Antes de tudo
existem os “Parabéns”. É o ponto de partida para a nossa depreciação. Se não
houvesse o reconhecimento, quem sabe agora não estaria eu pensando em outras
literaturas?! Mas há... houve, e então existe o profundo desprezo pelo espelho,
que levanta o braço esquerdo quando se acena com o direito, e sem querer me dá
a melhor representação do que sou, o avesso dos próprios valores, oculto numa
aparência idêntica que ilude quem vê de longe ou de perto. Não pensem que não
me sinto culpado. Decerto quem me vê não consegue adivinhar, mas meu sorriso
atingiu o elogio da falsificação em níveis extremados. Não pensem que não me sinto
culpado, não pensem que posso dormir em paz. Meus pesadelos acontecem entre
montanhas de papel, entre aplausos, entre elogios e apertos de mão. Não pensem
que estou de acordo nesse trem, onde cada estação arranca do passageiro um
pedaço da sua inocência.
Infelizmente
meus palpites para a criação de um planeta não puderem ser ouvidos. Quando
nasci, já em ano falso de um falso calendário, o mundo estava pronto e há muito
tempo funcionava. Já era velho, e por ser velho carregava vícios sobre vícios,
males sobre males, e a ordem do jogo dizia que o padrão foi feito para se
seguir, e que a consciência pesada é a origem da sujeira e não a consequência, culpada
pelo fiasco do poder, pelo fracasso da vontade.

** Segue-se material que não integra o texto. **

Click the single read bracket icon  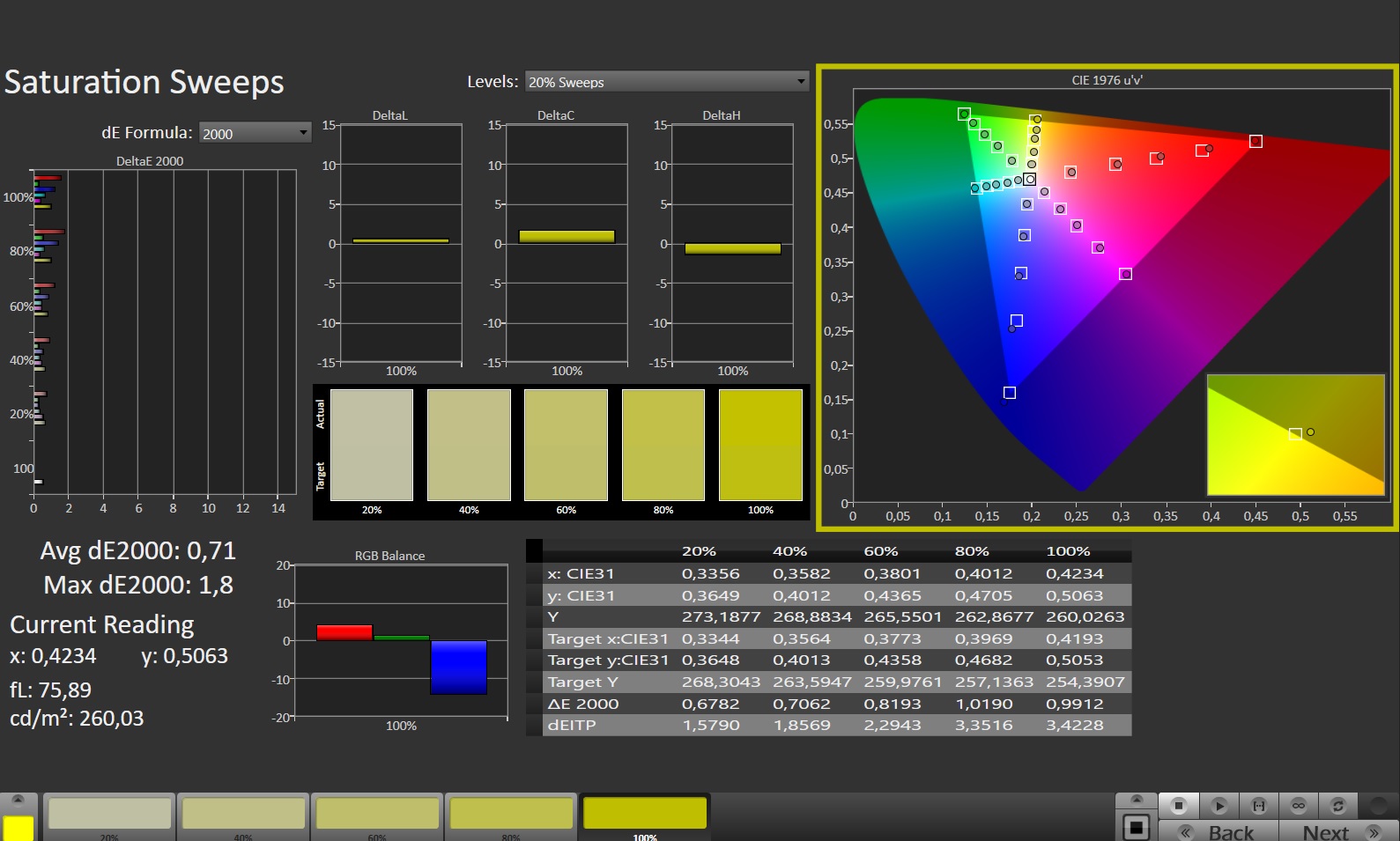click(1258, 806)
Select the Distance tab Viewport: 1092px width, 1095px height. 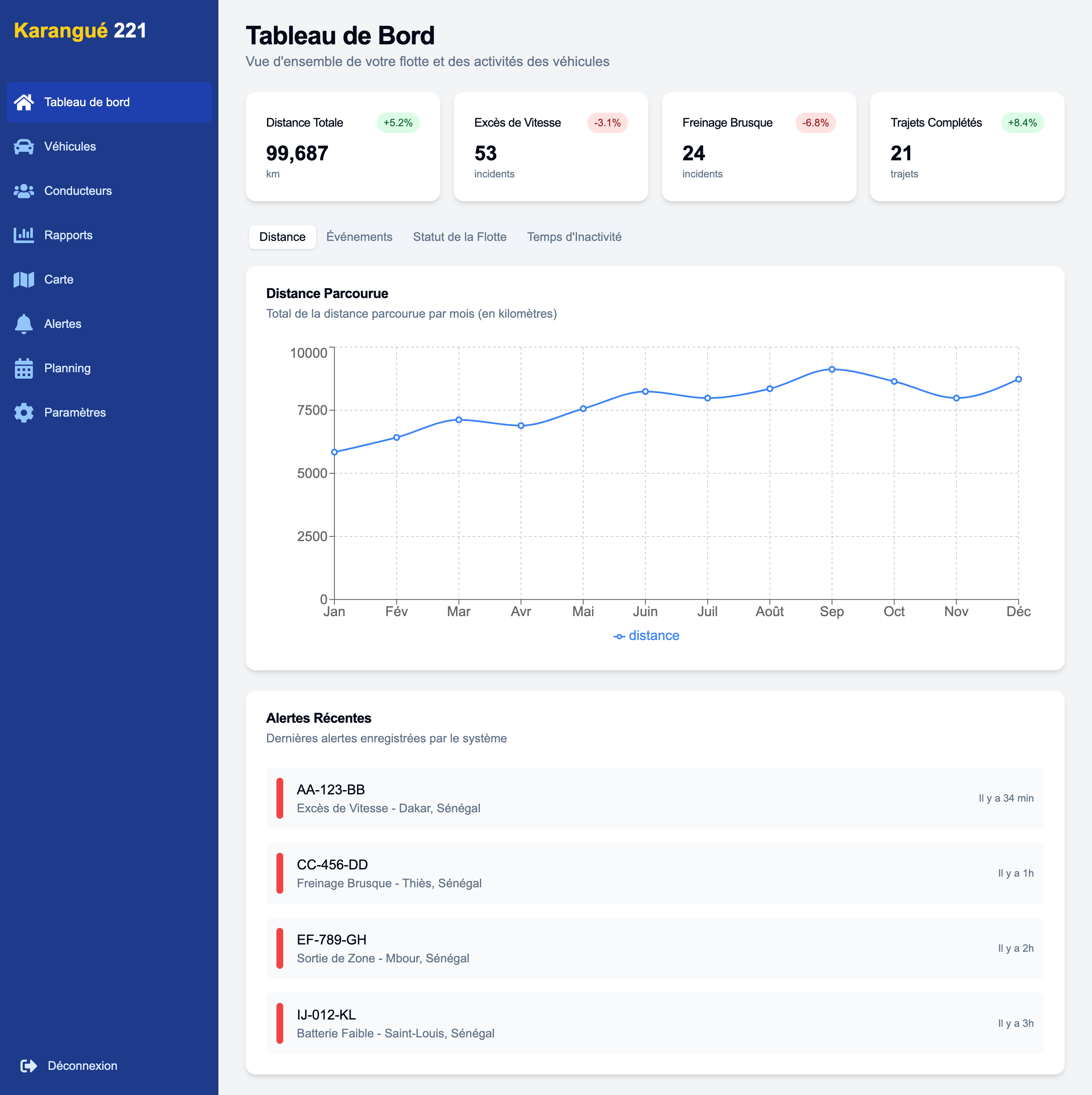coord(282,237)
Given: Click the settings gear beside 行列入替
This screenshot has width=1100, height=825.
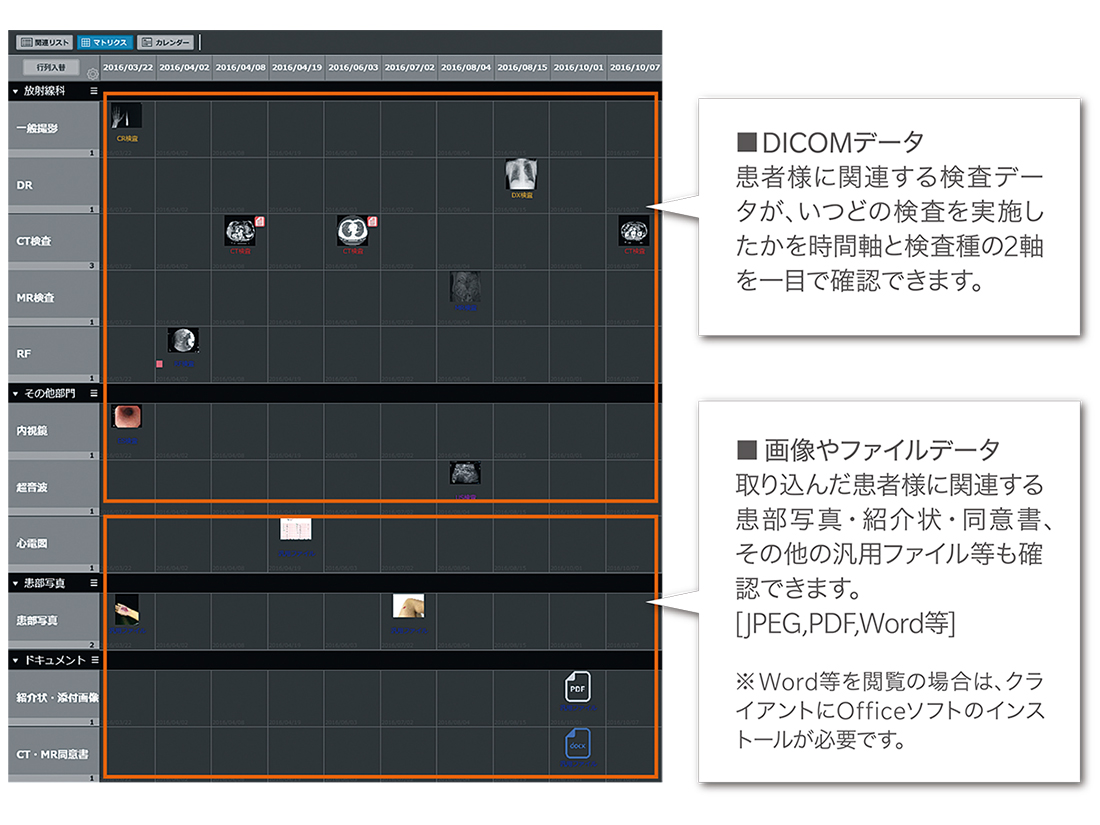Looking at the screenshot, I should click(x=92, y=74).
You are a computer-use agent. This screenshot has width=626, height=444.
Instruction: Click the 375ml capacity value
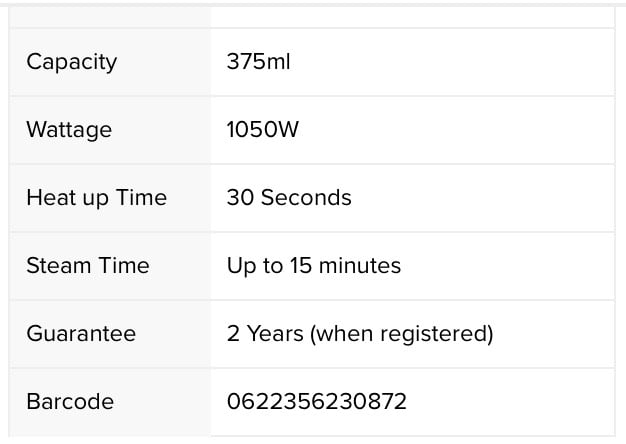click(258, 62)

Nesta filosofia, vi homens se
cumprimentando com suaves apertos de mão e piscar de olhos, vi porcos jogando
cartas, abutres bebendo uísque e aves de rapina discursando em voz suave. Não
pensem que não me sinto culpado, mas recebi também o piscar de olhos, senti a
palma macia das mãos brancas e acetinas roçarem as minhas, assisti ao jogo de
cartas, ganhei uísques e ouvi discursos, tudo isso porque viver é necessário e
impreciso.
Das
vozes que me cercam, a mais sábia e mais humana me absolve, eu estou dentro do
que não criei, e na mais baixa das esferas, sem ganhar nada, sem agir por
conta, mal sabendo como é que a vida funciona, tentando viver... Mas não me
basta, sinto respingos de lama na minha calça e andar em público já me é
constrangedor. Eu ainda me sinto culpado e a minha cama ainda é dura e desconfortável
(não como cama de pau, mas sim como as mais finas plumas). A cura de tudo isso
não é simples como parece, em cada canto há um lobo, e em cada homem, do mais
podre ao mais limpo, há direta ou indiretamente uma submissão à matilha. Dessa regra, exceção às outras regras, não se escapa. Infeliz a criatura que
disso sabe e toma consciência, malditos os seus olhos que se abrem quando não
se fecha o coração. Por essa razão os suicidas do mundo nos atingem e nos
ofendem, porque nos mostram que somos covardes e, acima de tudo, que já não era
mais possível nos aturar; e como última nobreza (e maior temeridade) abrem
espaço para que continuemos infectando essa cicatriz.